Касаока глянул на Ицки и тяжело вздохнул:
- Скажи честно, - коротко потребовал он. - Ты хочешь день-деньской украшать собой дом? Или работать?
- Я хочу работать, - ответил Ицки.
Ямабэ платил ему слишком много для должности красивого элемента декора, и Ицки намеревался стараться изо всех сил.
Касаока слегка смягчился, но продолжал смотреть строго:
- Великолепно. Тогда сегодня и начнем.
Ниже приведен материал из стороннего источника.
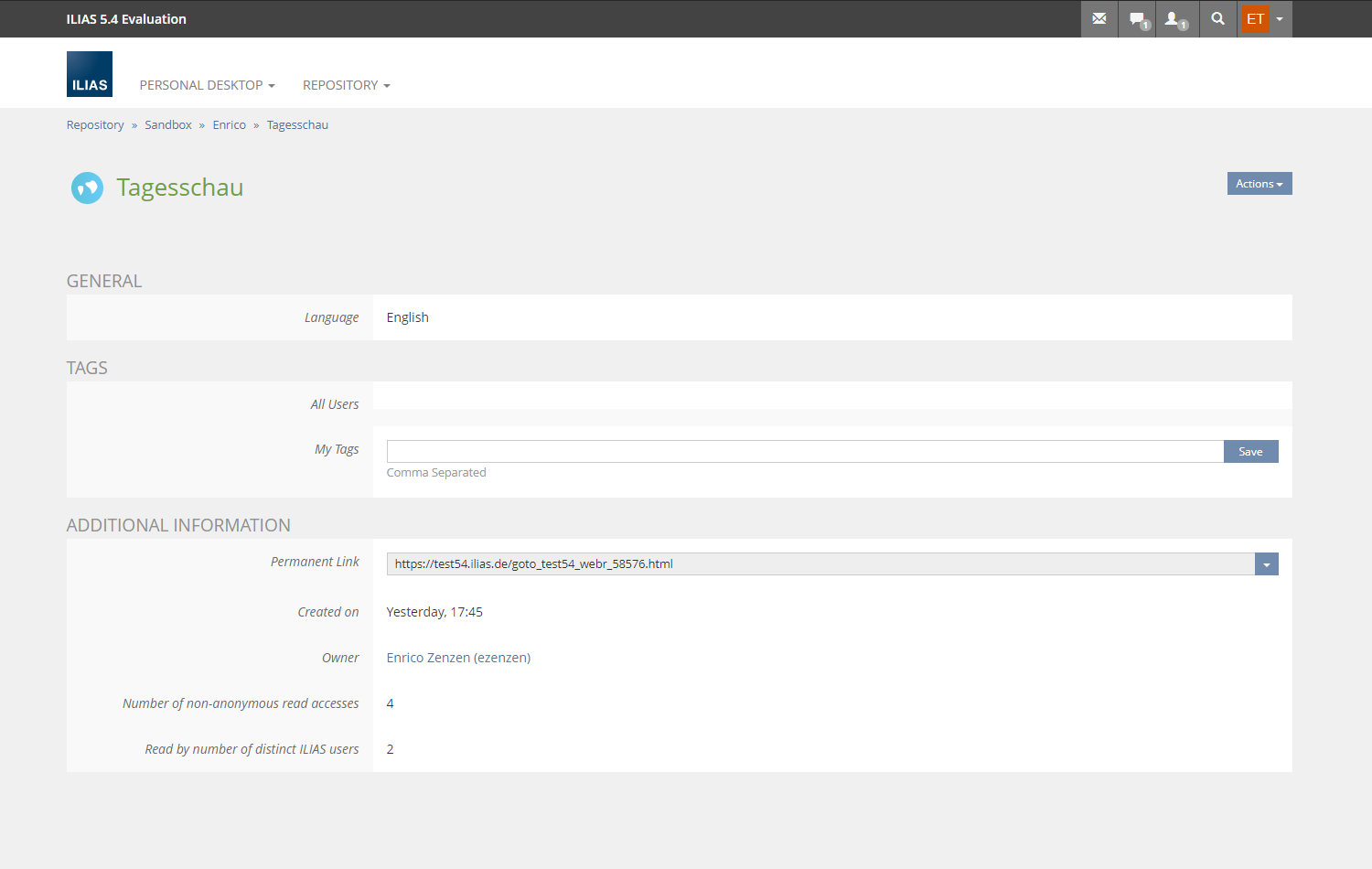This screenshot has width=1372, height=869.
Task: Open the chat conversations icon
Action: tap(1137, 18)
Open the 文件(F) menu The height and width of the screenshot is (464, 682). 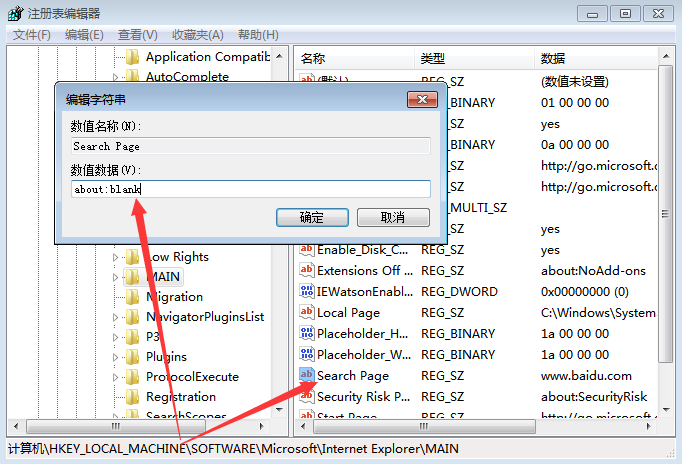click(x=32, y=35)
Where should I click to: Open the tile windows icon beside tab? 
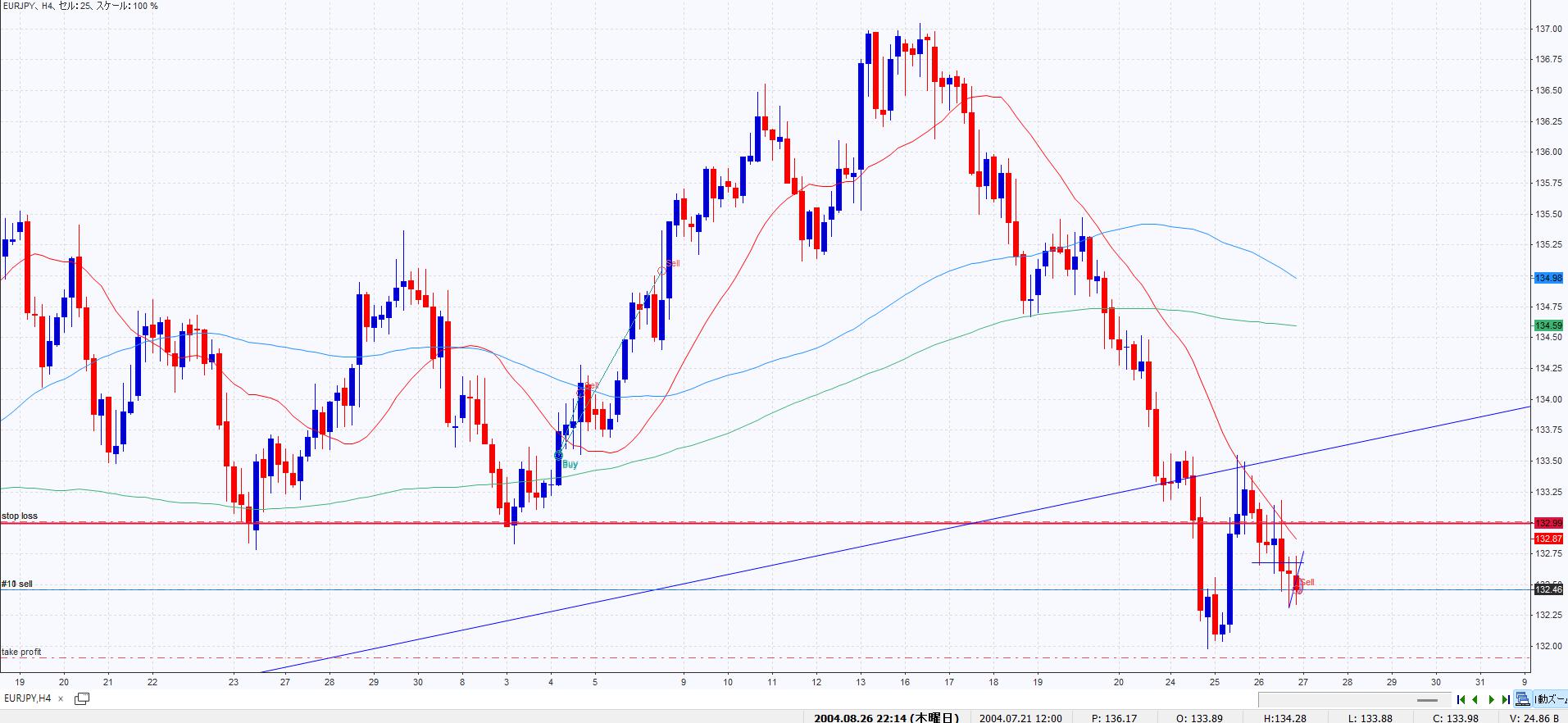click(82, 698)
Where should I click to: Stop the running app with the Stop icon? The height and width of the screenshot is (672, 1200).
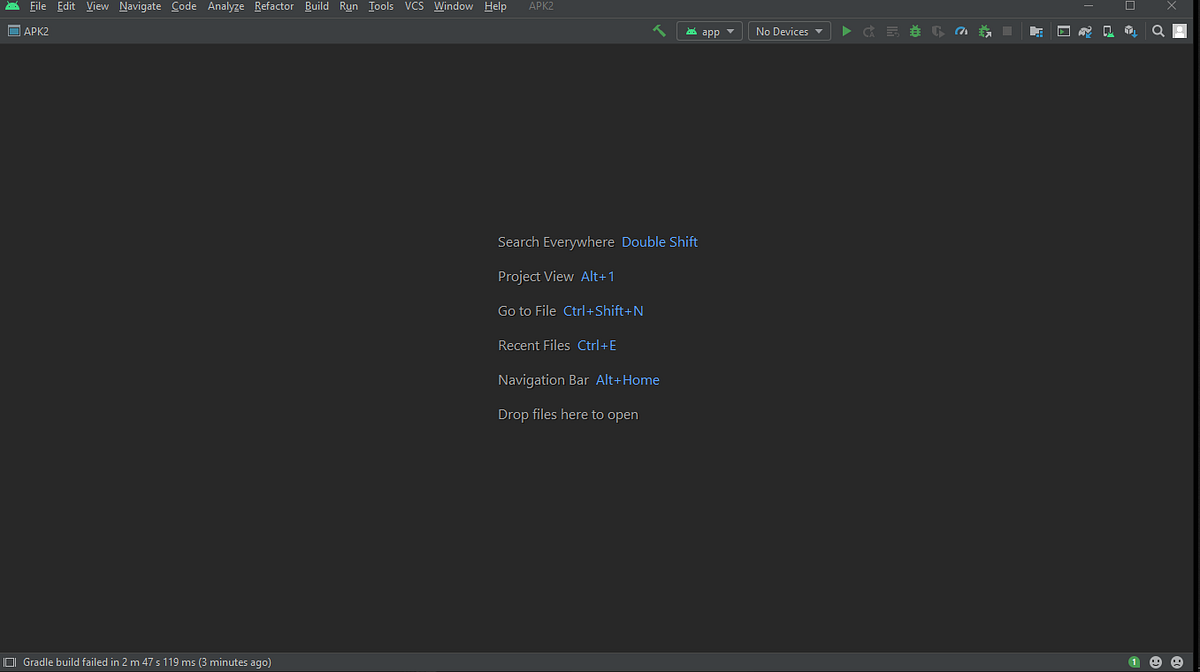click(1007, 31)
С этого момента ты подчиняешься и Ямабэ-сэнсей, и мне, но поблажек не жди.
От своих слов старший секретарь не отступал. Навыков и опыта у Ицки практически не имелось, и супервизор тщательно исправлял малейшие его ошибки. Каждый вечер Касаока проверял выполненную работу и давал Ицки книги. Молодой человек, сознавая свою некомпетентность, был ему благодарен и из кожи вон лез: штудировал книги, копался в Интернете, задавал вопросы. Он даже начал засиживаться за учебой допоздна, вызвав недовольство Ямабэ.
- Для работы у меня и Касаока есть, - ворчливо пожаловался сэнсей. - А ты.... Я просто хочу, чтобы ты был со мной.
- Извините, - пробормотал Ицки. - Но я хотел бы продолжать учиться.
Ямабэ молчал.
- Быть с вами - мой долг, - осторожно добавил Ицки, - но мне надо учиться, чтобы приносить вам еще больше пользы.
Ямабэ пожал плечами:
- Как пожелаешь. Но советую правильно расставлять приоритеты.
Ицки совет принял к сведению.
Хотя он и делал явные успехи, однако выше головы прыгнуть не мог. Касаока жил и работал с Ямабэ годами и великолепно справлялся со своими обязанностями. У Ицки не было шансов его заменить, да он к этому и не стремился. С Касаокой сэнсей обращался, как с обычным служащим, а Ицки, по его разумению, требовал опеки и защиты.
Когда Ямабэ бывал не в духе, ему хватало одного взгляда на свою любимую игрушку - и на его губы возвращалась улыбка. Он поглаживал Ицки по рукавам, шутливо тянул за волосы, осыпал комплиментами. Через несколько недель после того, как Ицки вступил в должность, поползли слухи, что он оказывает сэнсею и другие услуги, более интимного плана. За эти полгода Ямабэ редко показывался в мастерской. Сэнсей работал под настроение, мог не притрагиваться к проекту неделями, но полгода даже для него было чересчур. Внезапное охлаждение Ямабэ к искусству порождало массу домыслов.